→ EXERCISE INSTRUCTIONS
In the forum thread below on film over-development, what eventually fixed julius's problem with the roll?

→ DOCUMENT EXTRACT
# Over-development?



## julius (Jun 12, 2006)

So i just developed a roll of Delta 100. It looks fine at a glance, but on closer inspection or under enlargement it can be seen that there is a large dark cloud through the middle of the roll. The sides of the film are look ok but it's just this large smudge straight down the centre that continues over the whole film.

It's strange because I've developed a few rolls now and they've come out fine. This roll was developed with new batches of chemicals at recommended concentrations, temperatures and times. Does anyone know what I have done wrong?

edit: I didn't use stop bath in between developing and fixing but I did rinse with plenty of water. Could this be it?


----------



## Hertz van Rental (Jun 12, 2006)

Any chance of a scan of a neg or a print?
It's hard to be specific with a diagnosis without seeing the effects.
I doubt very much that it is over-development.
Sounds more like you've got a light leak somewhere. As you say it's along the whole length it's either in the camera or the processing tank.


----------



## Philip Weir (Jun 12, 2006)

Hi Julius,
I think you've hit the nail on the head, if you didn't use a stop bath, which is acid and immediately stops the developement, then the developer could still be working on the centre of the film. As "Hertz van Rental" says, scan and post an example and then we can more easily comment. Philip.
www.philipweirphotography.com


----------



## JamesD (Jun 12, 2006)

Just curious, what camera and lens are you using?


----------



## julius (Jun 12, 2006)

Canon A-1
28mm

Thanks for the comments, I would scan the negs but I don't have access to a scanner. I had been using water on my other negs and I didn't want to change anything because this was a particularily important roll . Ahh well, such is life.


----------



## julius (Jun 22, 2006)

I threw the film in fixer for 10 minutes and it fixed (haha) the problem


----------

→ SUPPLIED MATERIAL

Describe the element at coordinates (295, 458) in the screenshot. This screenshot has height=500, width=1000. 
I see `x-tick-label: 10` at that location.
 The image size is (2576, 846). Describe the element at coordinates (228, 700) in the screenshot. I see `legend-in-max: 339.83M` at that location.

→ COMPLETED EXERCISE
Putting the film in fixer for 10 minutes.